AGENDA ORIENTAL, SANTO DOMINGO
Vivimos en una era donde los límites de lo aceptable se han diluido convirtiéndonos en testigos de un fenómeno alarmante como la normalización de la vulgaridad en casi todos los ámbitos de la vida pública. Canciones que romantizan lo denigrante con letras explícitas, programas de televisión que trivializan la dignidad humana, locutores de radio que recurren al lenguaje soez como recurso humorístico, y una avalancha de contenido en redes sociales que celebra lo superficial. Lo que antes era considerado inapropiado, hoy se consume y se acepta con una naturalidad inquietante.
Este fenómeno no solo surge de una casualidad o moda pasajera, sino que es un síntoma de problemas más profundos. Es un reflejo de los valores que como sociedad estamos priorizando o más bien, dejando de lado. Nos enfrentamos a una crisis donde el respeto, la decencia y la responsabilidad parecen haber perdido terreno frente al afán de entretener a cualquier costo.
El ejemplo más evidente está en la música, muchas de las canciones que dominan las listas de popularidad tienen letras que glorifican la violencia, el machismo y la falta de respeto. Artistas que podrían usar su influencia para inspirar a las nuevas generaciones eligen, en cambio, perpetuar estereotipos degradantes. Esto era motivo de rechazo o censura hoy forma parte del día a día, encontrando un espacio privilegiado en la cultura popular.
En la televisión y la radio, el panorama no es el mejor. Los programas que apelan al morbo, los insultos y el espectáculo chocante son los que alcanzan mayores niveles de audiencia. Los medios, que alguna vez fueron guardianes de la cultura y la educación, ahora priorizan la rentabilidad sobre la responsabilidad social. Programas de figuras públicas de renombres con una carga de producción cultural, educativo y de sano entretenimiento se han visto en la obligación de salir del aire debido a la baja en los rating y falta de anunciantes.
La aceptación de lo vulgar no solo afecta nuestra sensibilidad como consumidores, sino que también tiene implicaciones profundas en cómo nos relacionamos como sociedad. Al tolerar y consumir este contenido, estamos enviando un mensaje a las generaciones más jóvenes, que ser irrespetuoso y ofensivo no solo es aceptable, sino deseable.

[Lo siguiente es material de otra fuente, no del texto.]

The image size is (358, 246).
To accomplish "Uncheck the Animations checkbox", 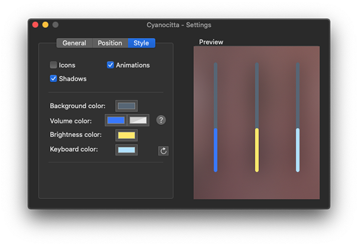I will pos(110,65).
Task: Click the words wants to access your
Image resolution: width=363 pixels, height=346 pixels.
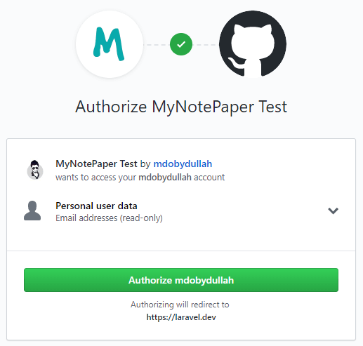Action: point(95,178)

Además, esta tendencia genera un círculo vicioso. Al aumentar nuestra tolerancia a lo no apropiado, disminuimos nuestra capacidad de indignarnos y cuestionar. Lo que en un momento escandalizó, hoy solo provoca indiferencia, y lo que debería avergonzarnos se convierte en tema de conversación cotidiana.
El cambio debe empezar por nosotros mismos, como consumidores. ¿Qué elegimos escuchar, ver y compartir? ¿Qué ejemplos les damos a nuestros hijos, amigos y comunidades? También es necesario exigir a los creadores de contenido mayor responsabilidad, y a las instituciones reguladoras, un control más efectivo sobre lo que se emite en los medios de comunicación masivos. La creatividad no tiene que ser vulgar para ser popular, ni el entretenimiento debe ser ofensivo para ser atractivo.
En última instancia, la normalización de la vulgaridad no es más que un reflejo de cómo estamos dejando de valorar la dignidad, el respeto y la profundidad. Rescatarlos no es una tarea fácil, pero es una responsabilidad colectiva que no podemos seguir ignorando.